Processing Flight Radar (ADS-B) Data with Imply, Decodable, and Confluent Cloud
Flight radar data are sent by most commercial and private aircraft, and can easily be received and decoded using a Raspberry Pi and a DVB-T receiver stick.
In this tutorial, I am going to show you how to set up a pipeline that
- generates an event stream from flight radar data
- converts this stream into JSON format using Decodable
- and ingests these JSON events into Imply Polaris using the new Pull Ingestion feature that was released in August 2022.
There are simpler methods to get these data into Polaris, but the example serves well to illustrate some of the concepts behind streaming ETL.
Technologies Used
Imply’s analytical platform, based on Apache Druid, is a great tool for fast event analytics, and with the advent of Imply Polaris as a managed service these capabilities are ever easier to use.
Imply will be the final destination of the data pipeline and the visualization tool to the end user.
In order to prepare streaming data for ingestion by Druid, Apache Flink has become a popular programming framework. Decodable is a no-code streaming ETL service on top of Flink that allows data engineers to configure stream processing pipelines using a graphical interface. Instead of programming the entire pipeline in Java, Decodable has a concept of simple building blocks:
- Connections are the interface to external data sources and sinks, such as streaming platforms or databases. They connect to streams.
- Pipelines are processing blocks: their inputs and outputs are streams. A pipeline has a piece of SQL that defines the processing.
- Streams connect pipelines to connections or to other pipelines. A stream has a schema defining the fields and their types.

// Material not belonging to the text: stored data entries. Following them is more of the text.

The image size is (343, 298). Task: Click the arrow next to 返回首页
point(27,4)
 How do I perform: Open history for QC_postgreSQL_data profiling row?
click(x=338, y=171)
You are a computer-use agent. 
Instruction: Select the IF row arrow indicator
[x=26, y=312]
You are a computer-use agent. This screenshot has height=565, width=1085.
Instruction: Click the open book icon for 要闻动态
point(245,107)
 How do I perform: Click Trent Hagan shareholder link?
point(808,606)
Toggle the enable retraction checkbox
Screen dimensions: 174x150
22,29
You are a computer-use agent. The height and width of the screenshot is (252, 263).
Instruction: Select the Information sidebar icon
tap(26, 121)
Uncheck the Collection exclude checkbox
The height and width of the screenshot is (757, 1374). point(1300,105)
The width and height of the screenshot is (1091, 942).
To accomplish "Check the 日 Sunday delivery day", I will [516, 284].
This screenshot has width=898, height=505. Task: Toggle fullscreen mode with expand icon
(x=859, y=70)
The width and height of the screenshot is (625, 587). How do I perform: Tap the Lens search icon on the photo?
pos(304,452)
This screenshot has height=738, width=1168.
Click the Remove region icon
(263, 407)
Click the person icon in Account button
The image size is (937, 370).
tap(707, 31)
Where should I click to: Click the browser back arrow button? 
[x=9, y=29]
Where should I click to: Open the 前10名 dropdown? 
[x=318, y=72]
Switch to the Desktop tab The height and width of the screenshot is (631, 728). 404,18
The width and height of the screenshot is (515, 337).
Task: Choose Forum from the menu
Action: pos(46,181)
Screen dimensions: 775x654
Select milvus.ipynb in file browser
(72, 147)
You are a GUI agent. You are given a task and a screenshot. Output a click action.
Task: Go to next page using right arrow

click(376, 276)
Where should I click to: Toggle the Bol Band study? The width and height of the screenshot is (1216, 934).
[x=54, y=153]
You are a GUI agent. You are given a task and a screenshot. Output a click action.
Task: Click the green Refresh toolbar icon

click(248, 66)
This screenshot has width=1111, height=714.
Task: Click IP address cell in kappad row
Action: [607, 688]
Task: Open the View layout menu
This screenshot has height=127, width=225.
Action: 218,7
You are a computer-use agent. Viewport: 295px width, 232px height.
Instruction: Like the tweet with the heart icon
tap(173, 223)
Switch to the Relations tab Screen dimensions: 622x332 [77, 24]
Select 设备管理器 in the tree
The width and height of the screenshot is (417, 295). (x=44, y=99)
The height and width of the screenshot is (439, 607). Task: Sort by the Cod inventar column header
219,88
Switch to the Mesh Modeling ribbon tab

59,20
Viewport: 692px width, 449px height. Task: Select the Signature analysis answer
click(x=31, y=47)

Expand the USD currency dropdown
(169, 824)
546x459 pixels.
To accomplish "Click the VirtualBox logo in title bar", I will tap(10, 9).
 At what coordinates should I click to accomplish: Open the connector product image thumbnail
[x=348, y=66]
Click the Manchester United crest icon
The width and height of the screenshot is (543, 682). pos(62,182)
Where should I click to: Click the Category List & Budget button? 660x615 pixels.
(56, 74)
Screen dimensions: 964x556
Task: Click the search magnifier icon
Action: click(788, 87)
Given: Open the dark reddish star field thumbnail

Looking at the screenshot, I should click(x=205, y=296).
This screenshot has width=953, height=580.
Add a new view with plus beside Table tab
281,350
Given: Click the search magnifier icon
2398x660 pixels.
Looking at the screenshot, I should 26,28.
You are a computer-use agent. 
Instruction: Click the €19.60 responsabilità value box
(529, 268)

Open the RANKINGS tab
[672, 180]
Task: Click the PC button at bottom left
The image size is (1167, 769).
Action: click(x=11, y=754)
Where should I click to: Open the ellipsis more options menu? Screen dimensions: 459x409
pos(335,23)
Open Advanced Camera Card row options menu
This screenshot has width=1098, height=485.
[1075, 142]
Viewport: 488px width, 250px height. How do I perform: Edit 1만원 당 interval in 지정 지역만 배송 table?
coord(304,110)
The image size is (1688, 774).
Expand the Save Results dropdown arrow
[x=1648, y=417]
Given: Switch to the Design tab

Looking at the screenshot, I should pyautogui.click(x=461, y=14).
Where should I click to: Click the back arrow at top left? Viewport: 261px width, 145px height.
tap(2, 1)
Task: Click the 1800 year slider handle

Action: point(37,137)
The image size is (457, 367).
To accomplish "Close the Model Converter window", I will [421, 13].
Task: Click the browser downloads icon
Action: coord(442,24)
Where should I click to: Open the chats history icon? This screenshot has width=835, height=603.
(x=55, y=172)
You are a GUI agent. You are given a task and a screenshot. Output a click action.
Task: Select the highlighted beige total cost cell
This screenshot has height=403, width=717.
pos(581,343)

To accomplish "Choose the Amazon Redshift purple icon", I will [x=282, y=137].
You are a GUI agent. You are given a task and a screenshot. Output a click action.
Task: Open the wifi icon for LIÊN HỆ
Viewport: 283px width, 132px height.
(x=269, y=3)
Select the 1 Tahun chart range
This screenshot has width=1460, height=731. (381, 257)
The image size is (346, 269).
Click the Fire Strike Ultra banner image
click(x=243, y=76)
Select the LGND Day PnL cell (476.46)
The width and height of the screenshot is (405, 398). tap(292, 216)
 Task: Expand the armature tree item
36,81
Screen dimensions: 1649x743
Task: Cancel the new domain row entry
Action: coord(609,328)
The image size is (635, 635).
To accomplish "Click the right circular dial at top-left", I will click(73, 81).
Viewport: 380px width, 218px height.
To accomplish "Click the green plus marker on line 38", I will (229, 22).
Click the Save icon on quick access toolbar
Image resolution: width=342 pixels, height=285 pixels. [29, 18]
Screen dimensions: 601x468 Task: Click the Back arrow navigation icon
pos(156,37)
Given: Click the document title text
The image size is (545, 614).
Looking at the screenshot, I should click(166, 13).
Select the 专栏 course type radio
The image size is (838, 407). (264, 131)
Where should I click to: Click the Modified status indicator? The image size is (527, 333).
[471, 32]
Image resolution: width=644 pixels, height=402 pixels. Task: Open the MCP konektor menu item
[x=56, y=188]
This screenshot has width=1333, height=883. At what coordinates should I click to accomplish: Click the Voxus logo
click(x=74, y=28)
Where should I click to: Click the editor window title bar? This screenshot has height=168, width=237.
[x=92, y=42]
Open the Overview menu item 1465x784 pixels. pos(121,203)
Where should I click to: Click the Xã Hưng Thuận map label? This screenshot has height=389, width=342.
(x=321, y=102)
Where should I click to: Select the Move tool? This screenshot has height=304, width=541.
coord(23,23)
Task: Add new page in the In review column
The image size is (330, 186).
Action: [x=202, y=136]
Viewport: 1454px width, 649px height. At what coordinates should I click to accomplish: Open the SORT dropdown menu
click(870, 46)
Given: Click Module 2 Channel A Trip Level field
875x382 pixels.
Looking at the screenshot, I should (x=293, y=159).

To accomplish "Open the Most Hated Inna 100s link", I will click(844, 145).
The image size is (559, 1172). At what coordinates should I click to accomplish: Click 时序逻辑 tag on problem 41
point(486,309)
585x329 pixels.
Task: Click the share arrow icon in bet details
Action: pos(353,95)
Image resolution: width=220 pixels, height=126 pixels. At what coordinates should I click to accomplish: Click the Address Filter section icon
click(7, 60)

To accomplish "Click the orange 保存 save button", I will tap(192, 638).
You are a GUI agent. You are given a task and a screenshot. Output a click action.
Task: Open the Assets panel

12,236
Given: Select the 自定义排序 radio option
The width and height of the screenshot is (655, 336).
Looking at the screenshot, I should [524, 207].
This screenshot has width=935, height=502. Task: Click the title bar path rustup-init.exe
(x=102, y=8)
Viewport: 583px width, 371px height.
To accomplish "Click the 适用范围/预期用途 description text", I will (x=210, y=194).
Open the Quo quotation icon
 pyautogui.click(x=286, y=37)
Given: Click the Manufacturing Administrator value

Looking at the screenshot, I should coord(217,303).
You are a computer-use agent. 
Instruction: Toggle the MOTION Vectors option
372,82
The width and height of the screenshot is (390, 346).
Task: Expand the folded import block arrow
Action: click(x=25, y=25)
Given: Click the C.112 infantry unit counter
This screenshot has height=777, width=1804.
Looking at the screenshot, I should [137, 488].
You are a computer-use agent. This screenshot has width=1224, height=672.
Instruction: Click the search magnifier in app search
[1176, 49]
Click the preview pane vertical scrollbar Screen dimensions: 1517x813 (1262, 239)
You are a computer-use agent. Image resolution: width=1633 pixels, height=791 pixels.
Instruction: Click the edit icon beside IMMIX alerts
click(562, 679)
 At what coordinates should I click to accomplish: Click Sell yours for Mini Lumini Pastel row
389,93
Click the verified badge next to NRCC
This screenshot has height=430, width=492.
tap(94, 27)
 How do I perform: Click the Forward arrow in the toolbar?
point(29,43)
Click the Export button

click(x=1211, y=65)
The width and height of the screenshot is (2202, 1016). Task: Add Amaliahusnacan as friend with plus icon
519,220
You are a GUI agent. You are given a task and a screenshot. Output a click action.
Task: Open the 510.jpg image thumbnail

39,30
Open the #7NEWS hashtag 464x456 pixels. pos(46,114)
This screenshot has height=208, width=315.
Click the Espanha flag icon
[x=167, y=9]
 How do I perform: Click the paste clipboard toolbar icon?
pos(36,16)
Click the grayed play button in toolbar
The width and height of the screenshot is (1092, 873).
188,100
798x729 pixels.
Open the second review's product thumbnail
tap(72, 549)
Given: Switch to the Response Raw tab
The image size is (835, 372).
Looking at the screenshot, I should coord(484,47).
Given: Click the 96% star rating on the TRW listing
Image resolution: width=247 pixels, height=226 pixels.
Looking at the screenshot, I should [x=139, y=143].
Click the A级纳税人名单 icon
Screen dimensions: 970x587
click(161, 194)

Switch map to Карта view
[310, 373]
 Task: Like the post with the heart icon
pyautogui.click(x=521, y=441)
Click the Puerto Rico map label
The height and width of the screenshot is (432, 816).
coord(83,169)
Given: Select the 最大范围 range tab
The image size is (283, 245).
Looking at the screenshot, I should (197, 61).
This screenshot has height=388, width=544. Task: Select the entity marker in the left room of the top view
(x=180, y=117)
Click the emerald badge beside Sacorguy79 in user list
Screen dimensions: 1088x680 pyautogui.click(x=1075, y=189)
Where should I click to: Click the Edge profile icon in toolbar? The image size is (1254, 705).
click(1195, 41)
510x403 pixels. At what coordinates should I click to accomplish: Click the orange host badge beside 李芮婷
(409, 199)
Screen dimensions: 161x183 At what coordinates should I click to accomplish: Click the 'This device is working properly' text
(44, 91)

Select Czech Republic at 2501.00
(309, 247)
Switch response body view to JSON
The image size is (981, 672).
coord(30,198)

If you build a processing pipeline using these blocks, Decodable compiles them into Flink code behind the scenes. I am going to use Decodable to do some parsing and preprocessing on the data.
Confluent Cloud is Confluent’s managed streaming service based on Apache Kafka. This will supply the streams (topics) that tie everything together.
Generating Data
Flightradar24 has step by step instructions how to set up a flight radar receiver. There are also various open source repositories that add functionality to the original dump1090
software.
dump1090
makes the data it receives available in a CSV format on port 30003, which is where we are going to pick it up for the next step.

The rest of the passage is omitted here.